I have been thinking about differences a lot lately. Certainly, being in another country for an extended period of time will make you notice differences, however I am talking about life differences. Internal, not external. My life looks so different than the average American teenager. I am not at a traditional college, I am not seeing my friends everyday, and I am not earning a degree so I can go out and make lots of money. My life looks different than I ever could have imagined and yet it is the differences that makes it so exciting.
I am however, struck by one particular difference- the difference that Jesus makes in a life. Without Jesus life has no purpose. Without Jesus there is nothing to live for. Without Jesus there is no standard on how to live. Without Jesus life is a wreck. The difference that Jesus makes in my life is overwhelming. Without Him, I wouldn’t be meeting so many amazing people all across the world. Without Him, I wouldn’t have any joyful songs to sing. Without Him I wouldn’t be where I am today. The difference that Jesus makes in a life is so great, that it can only be described as unending joy.

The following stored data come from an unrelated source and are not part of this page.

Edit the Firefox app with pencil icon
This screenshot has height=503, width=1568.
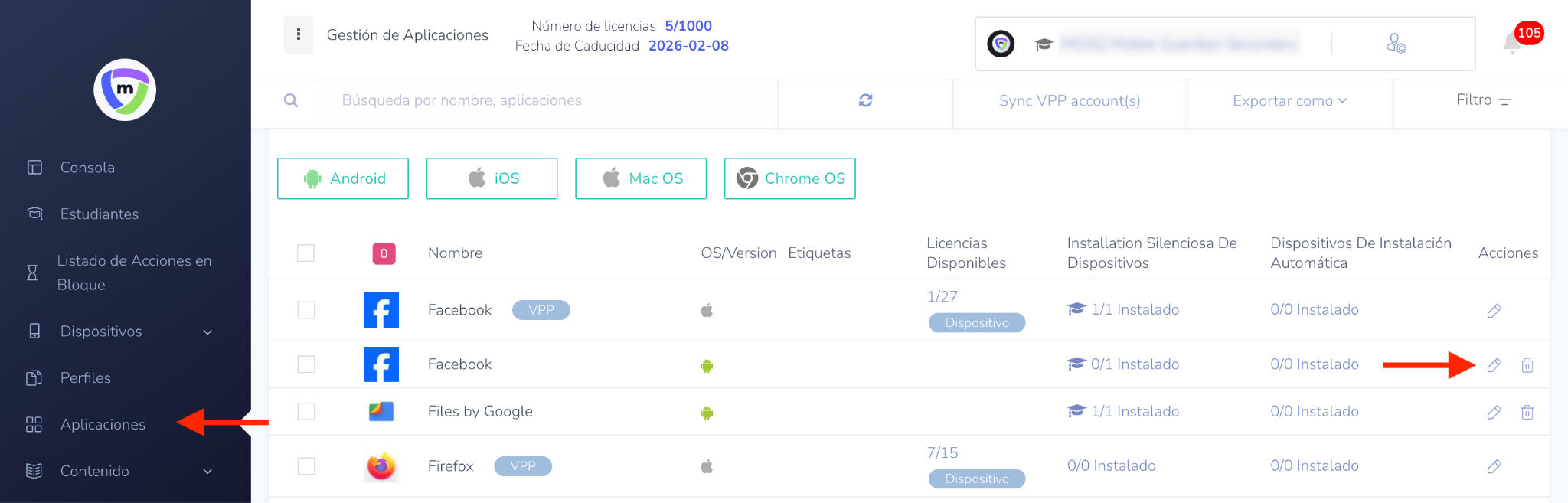pos(1494,466)
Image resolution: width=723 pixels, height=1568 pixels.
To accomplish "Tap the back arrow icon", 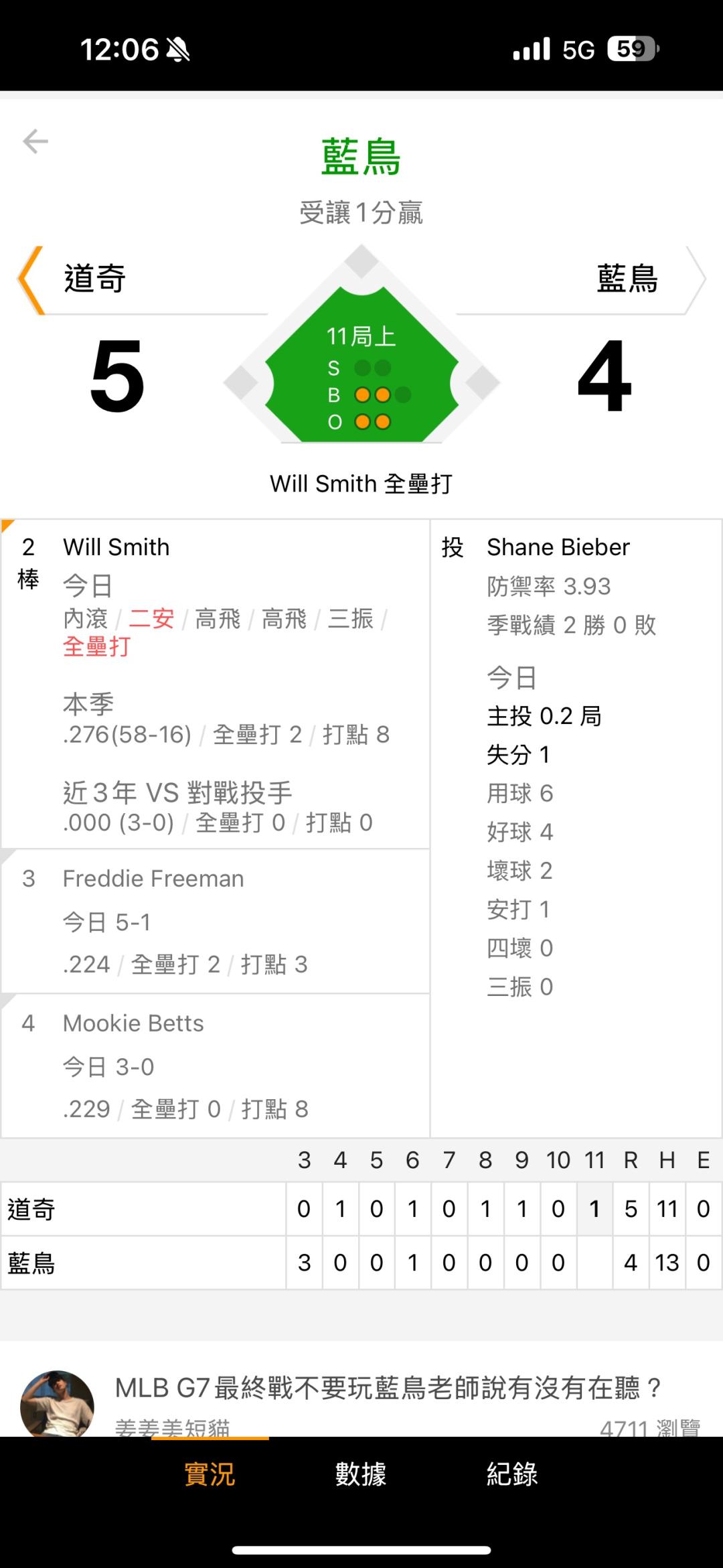I will [35, 141].
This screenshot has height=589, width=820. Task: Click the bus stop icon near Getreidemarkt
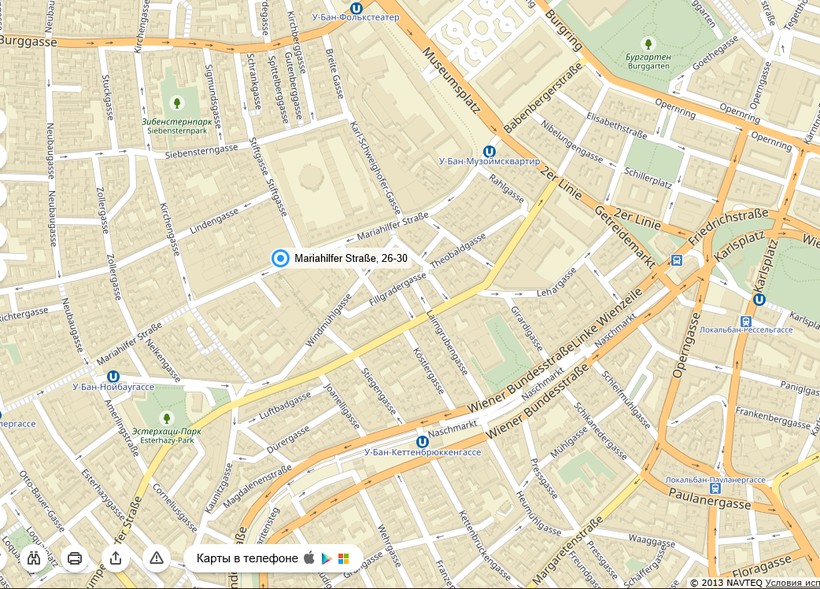click(x=677, y=260)

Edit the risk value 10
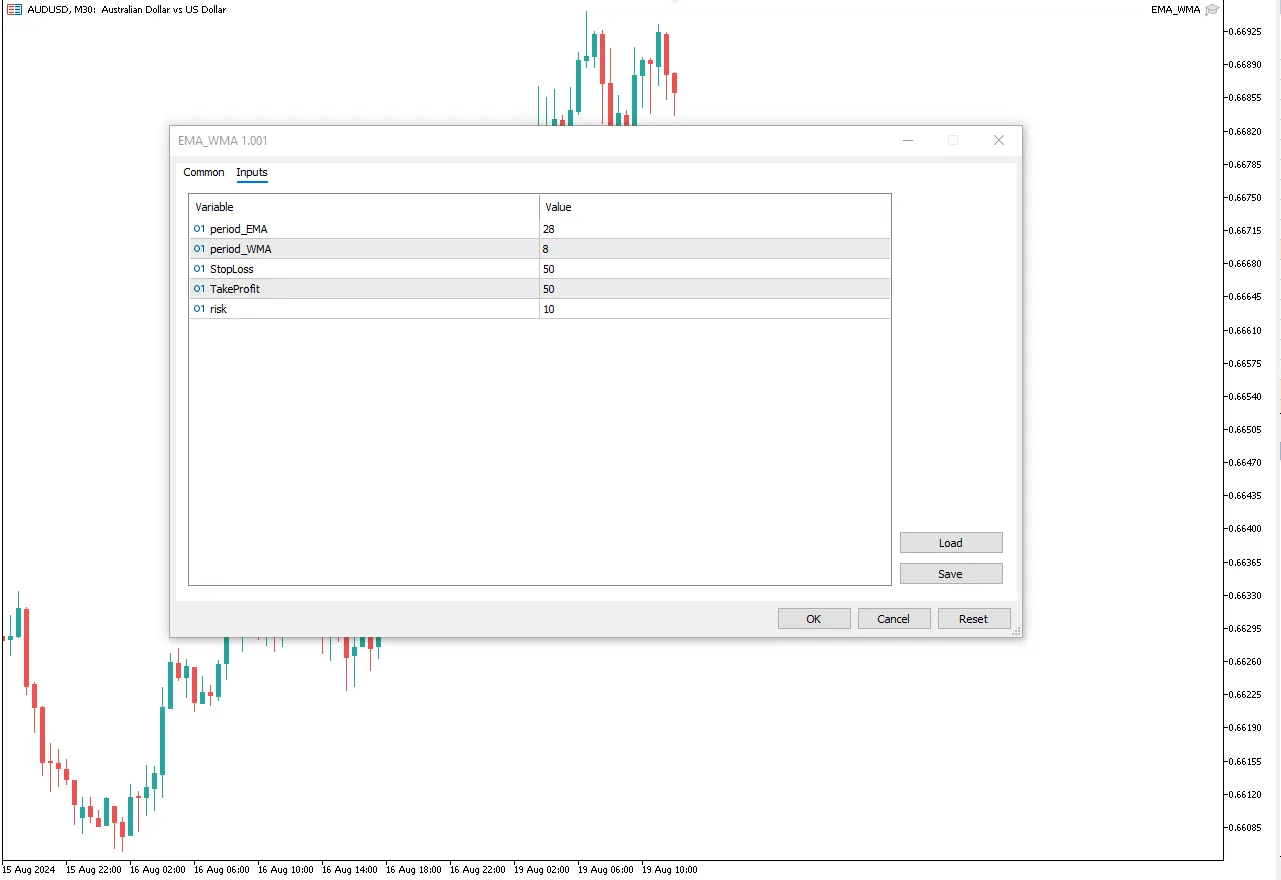[714, 309]
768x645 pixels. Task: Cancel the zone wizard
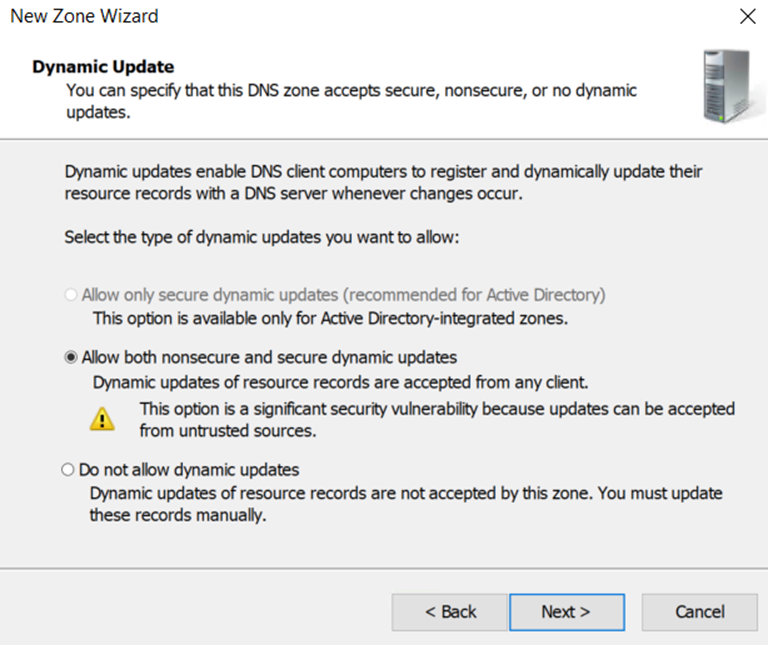click(700, 612)

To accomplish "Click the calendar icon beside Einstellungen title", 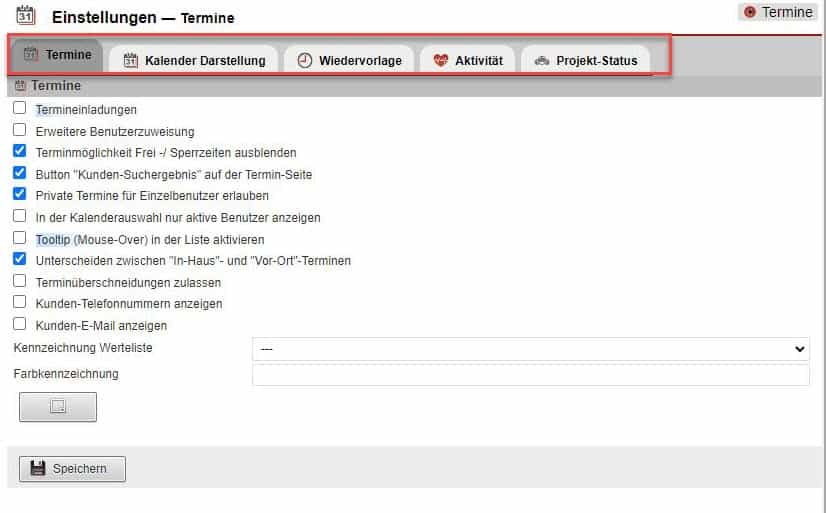I will click(x=26, y=15).
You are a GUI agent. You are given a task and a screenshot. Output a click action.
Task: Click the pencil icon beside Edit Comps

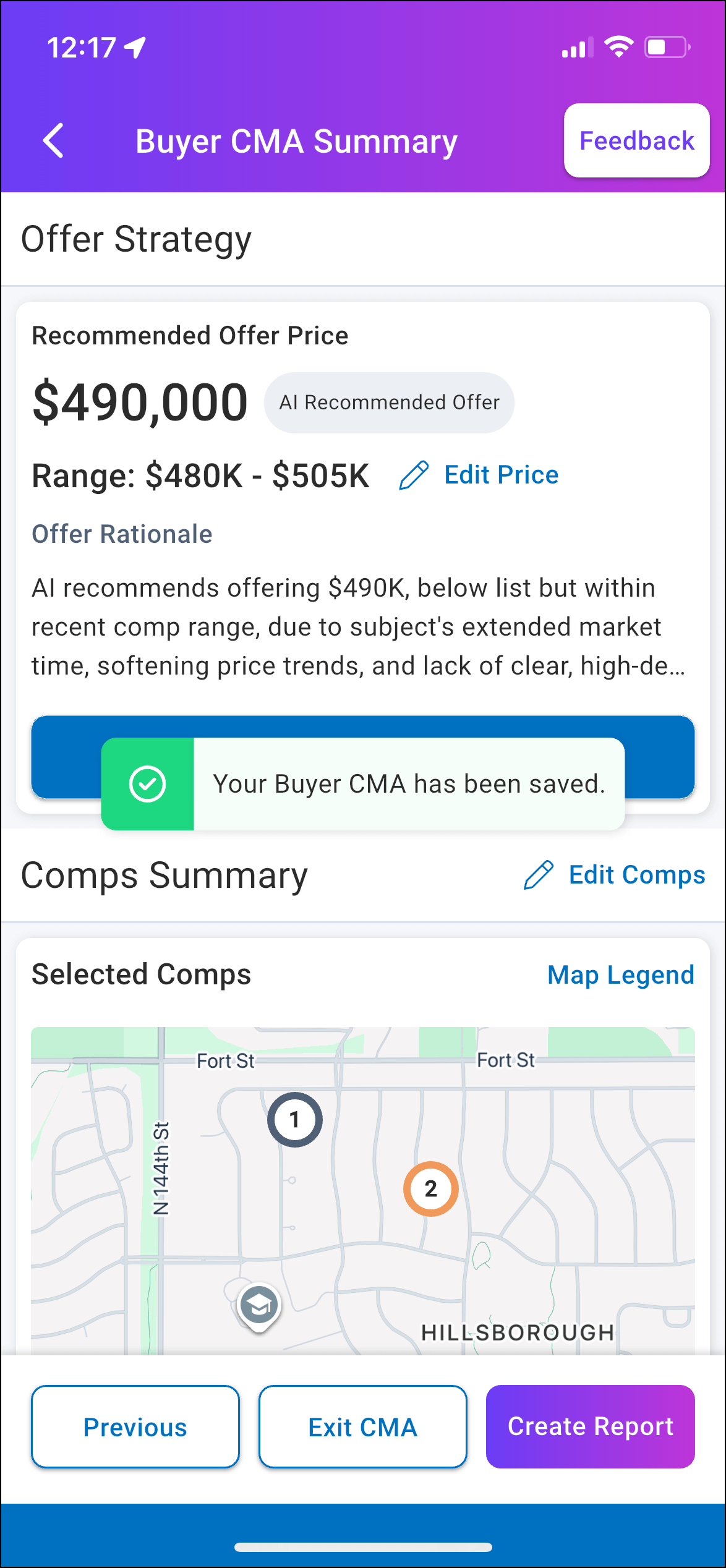coord(539,875)
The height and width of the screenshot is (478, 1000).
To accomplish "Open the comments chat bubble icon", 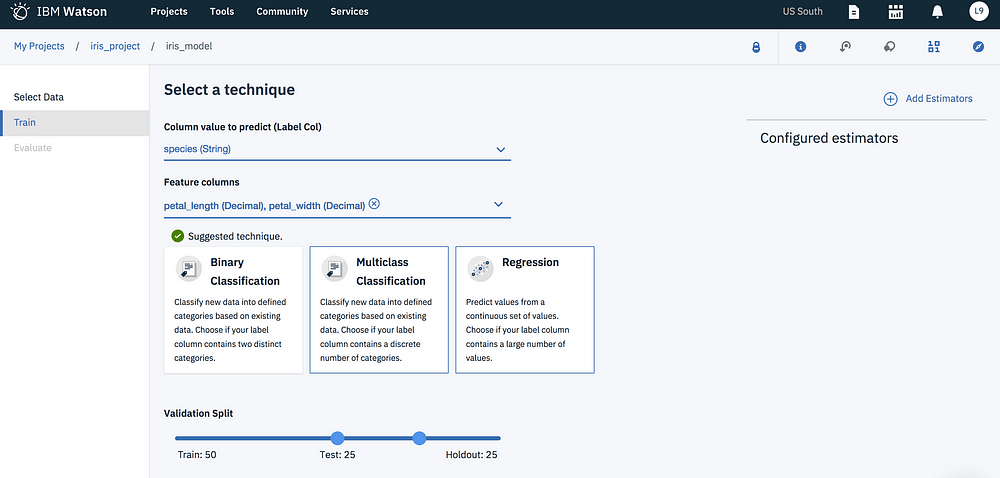I will point(889,47).
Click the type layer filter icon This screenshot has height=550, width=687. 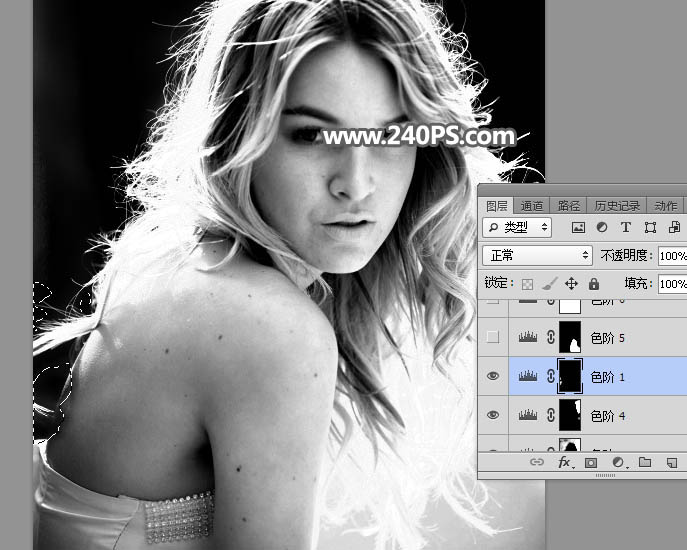point(626,228)
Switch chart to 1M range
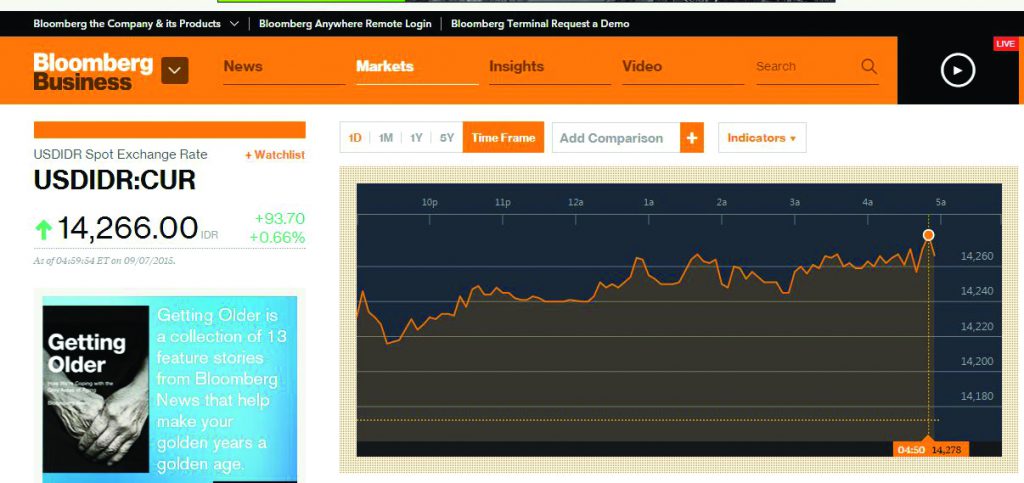 (385, 138)
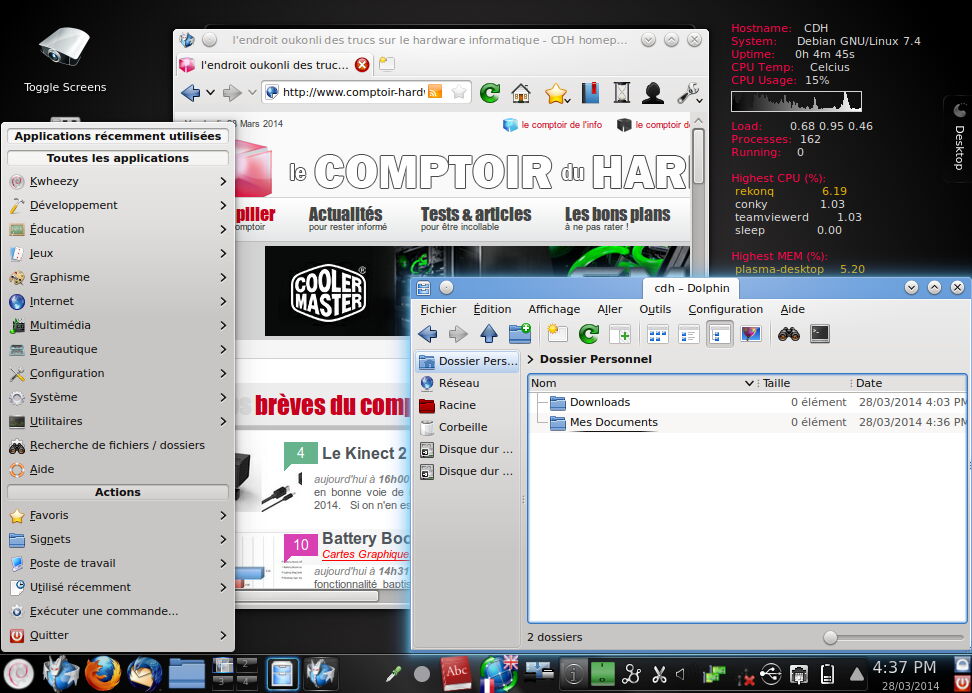Split the Dolphin view

[x=621, y=334]
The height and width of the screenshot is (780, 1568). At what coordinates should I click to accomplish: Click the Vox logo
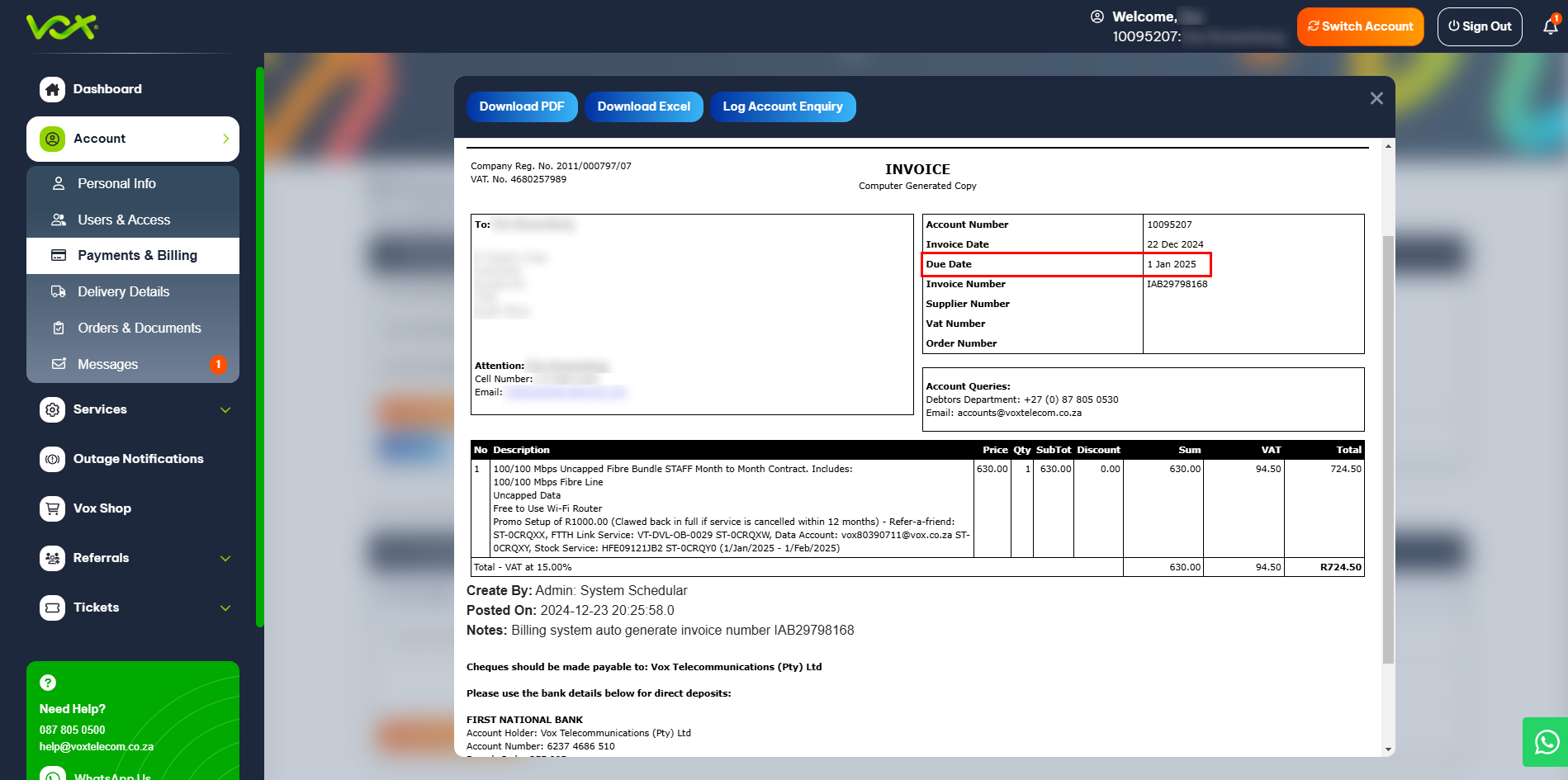62,26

It is because of Jesus that my life has been so different. Because of Him I have hope for the future. My heart has changed to understand people from different walks of life. Without Jesus, I could not offer compassion, hope, encouragement, and joy to those surrounding me. I want to be so different that people stop and take notice. I want to be different so the Lord is glorified in a world full of brokenness. There is a song called “Different” by Micah Tyler, and it has been my prayer. “I want to be different, I want to be changed, ‘Til all of me is gone, and all that remains, is a fire so bright, the whole world can see, that there’s something different, so come and be different, in me.” I believe these words are possible. God is making me different, so the whole world can see.
Lord, help me be different. Use me in ways I can’t possibly imagine. Come inside me and continually renew my spirit and give me strength to follow you. Set me apart so the world will look and ask “why is she like that?”. Thank you for all that you have done and and are doing. I love you Lord.